Bruxelles, nid d’espions. Selon les révélations d’un consortium de médias, la Hongrie aurait organisé des opérations d’espionnage au sein des institutions européennes entre 2012 et 2018. En guise de couverture, des agents des services secrets hongrois IH [Információs Hivatal] auraient été affectés à la représentation permanente du pays auprès de l’Union européenne.
Bons baisers de Budapest. Travaillant officiellement sur des dossiers économiques et financiers, ils étaient en réalité chargés d’approcher des fonctionnaires européens pour les espionner.

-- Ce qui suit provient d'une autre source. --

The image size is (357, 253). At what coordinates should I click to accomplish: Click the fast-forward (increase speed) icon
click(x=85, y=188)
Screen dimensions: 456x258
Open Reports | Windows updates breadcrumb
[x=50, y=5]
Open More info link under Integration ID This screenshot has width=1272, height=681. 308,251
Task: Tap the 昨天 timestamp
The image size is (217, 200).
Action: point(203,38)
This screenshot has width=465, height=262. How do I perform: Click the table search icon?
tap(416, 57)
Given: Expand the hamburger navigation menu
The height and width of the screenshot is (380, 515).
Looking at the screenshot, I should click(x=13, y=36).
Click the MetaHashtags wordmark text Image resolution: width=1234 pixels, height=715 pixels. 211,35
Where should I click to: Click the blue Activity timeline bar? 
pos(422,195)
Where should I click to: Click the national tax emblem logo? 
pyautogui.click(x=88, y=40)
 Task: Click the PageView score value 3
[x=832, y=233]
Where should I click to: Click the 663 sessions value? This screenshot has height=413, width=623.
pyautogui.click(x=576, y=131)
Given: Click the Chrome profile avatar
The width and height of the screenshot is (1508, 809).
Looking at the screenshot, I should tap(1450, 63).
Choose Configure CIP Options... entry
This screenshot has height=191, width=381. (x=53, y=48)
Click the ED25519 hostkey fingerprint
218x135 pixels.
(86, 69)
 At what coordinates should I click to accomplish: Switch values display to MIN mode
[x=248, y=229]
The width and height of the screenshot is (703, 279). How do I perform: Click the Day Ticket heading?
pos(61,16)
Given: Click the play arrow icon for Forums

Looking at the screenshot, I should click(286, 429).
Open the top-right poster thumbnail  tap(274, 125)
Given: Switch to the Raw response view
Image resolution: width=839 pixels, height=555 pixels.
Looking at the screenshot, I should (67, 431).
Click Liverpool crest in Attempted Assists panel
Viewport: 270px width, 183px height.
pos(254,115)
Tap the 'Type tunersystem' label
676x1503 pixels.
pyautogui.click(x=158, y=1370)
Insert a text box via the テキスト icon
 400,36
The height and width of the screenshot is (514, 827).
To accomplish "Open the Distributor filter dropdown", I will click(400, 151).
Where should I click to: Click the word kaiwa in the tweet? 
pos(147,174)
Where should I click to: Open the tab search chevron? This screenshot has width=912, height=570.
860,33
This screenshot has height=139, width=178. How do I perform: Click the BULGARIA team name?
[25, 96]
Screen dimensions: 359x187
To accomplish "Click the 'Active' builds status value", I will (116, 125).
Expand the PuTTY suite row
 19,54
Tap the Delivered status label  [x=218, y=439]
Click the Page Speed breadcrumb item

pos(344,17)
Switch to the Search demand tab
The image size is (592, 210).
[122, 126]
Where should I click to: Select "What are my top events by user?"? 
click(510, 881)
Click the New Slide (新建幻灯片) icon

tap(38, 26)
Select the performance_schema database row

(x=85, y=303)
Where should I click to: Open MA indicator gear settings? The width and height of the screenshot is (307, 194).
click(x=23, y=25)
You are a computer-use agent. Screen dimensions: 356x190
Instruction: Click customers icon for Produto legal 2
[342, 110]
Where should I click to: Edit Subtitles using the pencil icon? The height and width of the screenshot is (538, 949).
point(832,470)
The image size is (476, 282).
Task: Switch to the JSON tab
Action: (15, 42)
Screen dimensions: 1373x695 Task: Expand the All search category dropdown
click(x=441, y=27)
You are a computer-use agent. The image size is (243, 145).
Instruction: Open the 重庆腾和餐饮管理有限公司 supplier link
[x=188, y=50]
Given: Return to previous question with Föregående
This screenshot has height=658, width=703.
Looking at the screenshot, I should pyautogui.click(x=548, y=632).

Des méthodes proches de celles du KGB, les services secrets soviétiques, d’après les auteurs de l’enquête.
RPZ. Chaque État de l’Union européenne dispose à Bruxelles d’une représentation permanente. Celle-ci agit un peu comme une ambassade auprès de l’UE. Elle défend les positions du pays à Bruxelles.
Coordination et relais. Composée de diplomates et d’experts détachés des différents ministères nationaux, elle assure la liaison entre l’État et les institutions européennes. Elle informe l’administration nationale des débats européens et relaie les priorités de son gouvernement aux institutions de l’UE.
Deux têtes. A sa tête, le représentant permanent et son adjoint siègent au Coreper, le Comité des représentants permanents, une instance du Conseil de l’Union européenne. Ils y préparent, avec leurs homologues européens, les travaux de l’institution et négocient les textes avant leur adoption par les ministres.
Dans le viseur. L’affaire révélée ce mois-ci pose également un problème pour la Commission européenne. Durant les faits d’espionnage supposé, le représentant permanent de la Hongrie n’était autre qu’Olivér Várhelyi, aujourd’hui commissaire hongrois chargé de la Santé et du bien-être animal.